Lee, who died July 31 in Kingston at age 80, operated Sonic Sounds for over 30 years. Ironically, it was the biggest Caribbean rival to Byron's Dynamic Sounds in terms of record distribution.

Jason Lee, one of Neville's four children, told the J amaica Observer, “Dad and Byron were close just like most brothers.” They played on the St George's College football teams that won the schoolboy Manning Cup in 1956 and 1957 and shared a passion for music.

Two years younger than Byron, Neville moved to the United Kingdom after leaving high school and served in the Royal Air Force. His first real job in the music industry came in 1969 when he returned to Jamaica to work with his brother.

“Byron brought him from England to be the managing director of Dynamic Sounds. However, a conflict of interest made Dad move on and start his own company,” Jason Lee explained. “We were competitive rivals, wanting our companies to have the hit songs.”

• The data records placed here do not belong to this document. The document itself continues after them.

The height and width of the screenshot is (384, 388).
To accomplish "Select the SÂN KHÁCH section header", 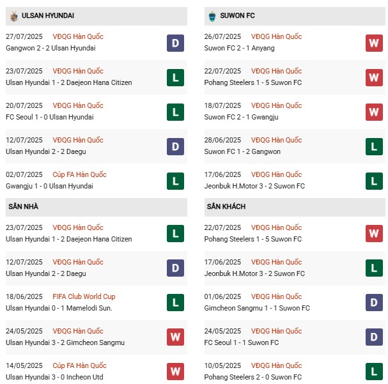I will [x=226, y=207].
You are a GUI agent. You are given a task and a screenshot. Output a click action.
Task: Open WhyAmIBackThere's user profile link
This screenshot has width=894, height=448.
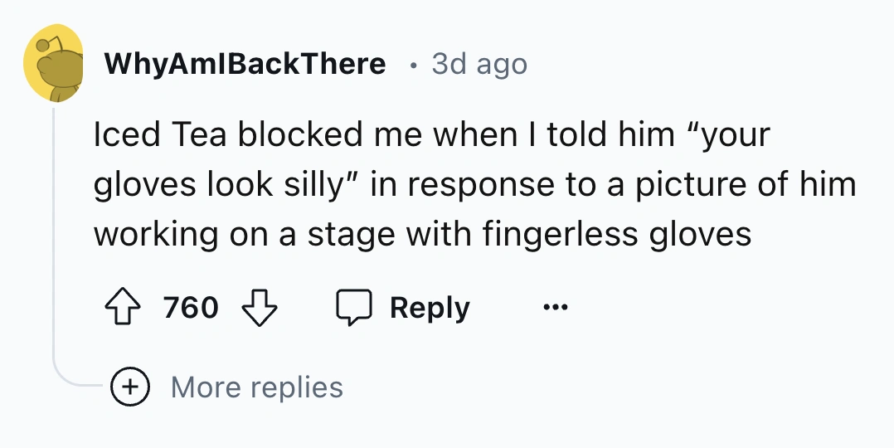(x=245, y=64)
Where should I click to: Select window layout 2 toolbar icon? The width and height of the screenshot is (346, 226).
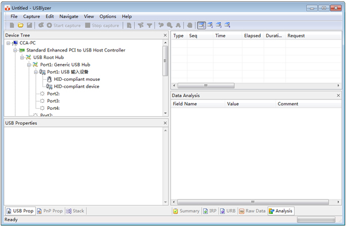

Dynamic was a powerhouse, especially in the late 1960s and 1970s when they distributed for Atlantic and Columbia Records. Their recording studio was also used by major artistes including The Rolling Stones and Paul Simon.

Neville was part of that successful period at Dynamic but left to start Sonic Sounds in 1978, operating from Retirement Crescent in Kingston. They were Jamaican distributors for major American record companies such as RCA/EMI/Capitol, Sony/BMG and the BMG Music conglomerate.

His children, Stephen, Gordon, Jason and Susan, worked at Sonic Sounds which had the biggest names in reggae on its distribution roster, including Bob Marley and The Wailers and Black Uhuru.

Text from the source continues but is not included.